+++ Records to process

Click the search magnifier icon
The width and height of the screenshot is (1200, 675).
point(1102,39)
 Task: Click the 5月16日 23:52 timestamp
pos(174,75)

++++++

Nothing should be left out. Reproduce all the entries precisely.

Answer for the task:
Click the search magnifier icon
The width and height of the screenshot is (1200, 675).
point(1102,39)
 Task: Click the 5月16日 23:52 timestamp
pos(174,75)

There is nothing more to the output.